La richiesta del ricorrente viene rigettata sia in primo grado, sia in appello, sulla scorta di quella giurisprudenza - sino ad allora - dominante che non ritiene sufficiente la modifica dei soli caratteri sessuali secondari attraverso terapie ormonali e interventi estetici, ritenendo invece necessario e prodromico alla rettifica anagrafica l’intervento sui cosiddetti caratteri sessuali primari (organi genitali e riproduttivi).
Il contrasto giurisprudenziale trae origine da un’espressione poco chiara e ambivalente contenuta nella normativa di riferimento, legge 14 aprile 1982 nr. 164, che autorizza l’adeguamento dei caratteri sessuali mediante trattamento chirurgico " quando risulta necessario".
L’orientamento maggioritario ha ritenuto di dover interpretare tale concetto in senso "restrittivo" con conseguente indispensabilità dell’intervento chirurgico al fine di tutelare un interesse superiore e statuale volto a dare certezza sul genere maschile o femminile all’interno delle relazioni giuridiche.
Di contro, l’orientamento minoritario ritenendo di dare risalto al diritto all’identità personale della persona transessuale, nonché al diritto alla salute, ha sostenuto come l’intervento chirurgico risulti particolarmente invasivo per la persona e pertanto non necessario.
La Suprema Corte, con un revirement rispetto alla giurisprudenza sino a quel momento dominante, ha inteso risolvere il contrasto tra sesso anagrafico/sesso psicologico, aderendo al secondo orientamento.
Secondo la Corte, nel nostro ordinamento il diritto all’identità di genere trova fondamento negli artt. 2,3 e 32 della Costituzione e già nel lontano 1985 la Corte Costituzionale si è espressa a favore di un collocamento della legge 164 in armonia con "una civiltà giuridica in evoluzione sempre più attenta ai valori di libertà e dignità della persona umana che ricerca e tutela anche nelle situazioni minoritarie e anomale".
Non solo. La sentenza risulta perfettamente in linea con i principi di diritto europeo i quali attribuiscono rilievo al diritto di autodeterminazione in rapporto all’identità di genere a sua volta garantito dalla Corte Europea dei Diritti dell’Uomo (Cedu) che sancisce come "lo sviluppo della personalità individuale si realizzi anche attraverso il riconoscimento giuridico del cambiamento anagrafico del sesso".

## Dati mostrati

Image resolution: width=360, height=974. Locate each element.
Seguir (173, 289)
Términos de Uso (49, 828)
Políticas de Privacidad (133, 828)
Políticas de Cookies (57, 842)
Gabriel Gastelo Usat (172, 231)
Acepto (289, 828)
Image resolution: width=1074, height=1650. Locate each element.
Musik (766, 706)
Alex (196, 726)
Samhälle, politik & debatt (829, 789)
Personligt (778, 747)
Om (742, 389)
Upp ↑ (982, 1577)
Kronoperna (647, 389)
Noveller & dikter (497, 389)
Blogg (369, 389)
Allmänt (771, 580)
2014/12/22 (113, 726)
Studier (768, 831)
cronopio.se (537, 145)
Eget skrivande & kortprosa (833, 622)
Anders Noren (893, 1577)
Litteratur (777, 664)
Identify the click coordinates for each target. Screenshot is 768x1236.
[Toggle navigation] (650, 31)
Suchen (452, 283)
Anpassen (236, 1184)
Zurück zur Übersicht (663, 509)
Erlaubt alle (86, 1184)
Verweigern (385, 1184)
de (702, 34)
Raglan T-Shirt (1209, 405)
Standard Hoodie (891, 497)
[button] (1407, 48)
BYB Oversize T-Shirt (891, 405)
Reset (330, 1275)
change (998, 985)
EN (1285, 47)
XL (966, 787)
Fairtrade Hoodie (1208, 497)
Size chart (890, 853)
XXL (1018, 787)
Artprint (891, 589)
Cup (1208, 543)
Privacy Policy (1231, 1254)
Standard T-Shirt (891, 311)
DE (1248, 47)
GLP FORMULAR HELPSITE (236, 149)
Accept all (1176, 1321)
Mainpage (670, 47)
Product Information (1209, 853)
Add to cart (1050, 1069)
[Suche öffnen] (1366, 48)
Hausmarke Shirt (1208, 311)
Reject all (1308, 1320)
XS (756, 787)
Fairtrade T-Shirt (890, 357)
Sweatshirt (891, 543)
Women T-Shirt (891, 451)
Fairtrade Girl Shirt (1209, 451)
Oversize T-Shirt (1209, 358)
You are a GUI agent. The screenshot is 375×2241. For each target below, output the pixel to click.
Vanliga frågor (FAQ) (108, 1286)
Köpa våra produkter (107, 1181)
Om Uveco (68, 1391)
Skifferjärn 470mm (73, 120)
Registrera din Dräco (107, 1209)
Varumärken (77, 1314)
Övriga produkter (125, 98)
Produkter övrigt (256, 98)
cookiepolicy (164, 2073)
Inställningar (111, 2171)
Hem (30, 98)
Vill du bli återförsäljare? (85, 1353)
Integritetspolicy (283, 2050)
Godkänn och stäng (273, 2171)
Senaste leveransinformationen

## Parti dell'esercizio
a: Nel testo sulla rettifica anagrafica del sesso, quale normativa contiene l'espressione "quando risulta necessario"?
b: Stabilisci se le seguenti affermazioni concordano con il testo sulla rettifica anagrafica del sesso, rispondendo sì o no e citando le parole decisive del testo: (i) la richiesta del ricorrente è stata accolta in appello; (ii) la Suprema Corte si è discostata dalla giurisprudenza fino ad allora dominante; (iii) secondo la Corte, il diritto all'identità di genere trova fondamento negli artt. 2, 3 e 32 della Costituzione.
c: Prosegui il testo sulla rettifica anagrafica del sesso a partire dalla sua ultima frase, mantenendone il registro giuridico.
I dati costituiscono materiale distinto dal testo e vanno considerati separatamente.

## Risposte numerate
a: La legge 14 aprile 1982 nr. 164.

b:
(i) No: "La richiesta del ricorrente viene rigettata sia in primo grado, sia in appello".
(ii) Sì: "con un revirement rispetto alla giurisprudenza sino a quel momento dominante".
(iii) Sì: "il diritto all’identità di genere trova fondamento negli artt. 2,3 e 32 della Costituzione".

c:
In questo senso, la Cassazione ritiene che "la conclusione del processo di ricongiungimento tra soma e psiche" non può attualmente essere stabilita in via predeterminata e generale soltanto mediante il verificarsi della condizione dell’intervento chirurgico, che non rappresenta la soluzione, ma solo un eventuale ausilio per il benessere della persona.
La diffusione di una cultura tesa a tutelare i diritti dei singoli individui, sensibile alle libertà individuali e relazionali che compongono la vita di ciascun soggetto, hanno favorito il concetto che la persona transessuale possa scegliere il percorso medico-psicologico più idoneo per se stesso volto al mutamento dell’identità di genere.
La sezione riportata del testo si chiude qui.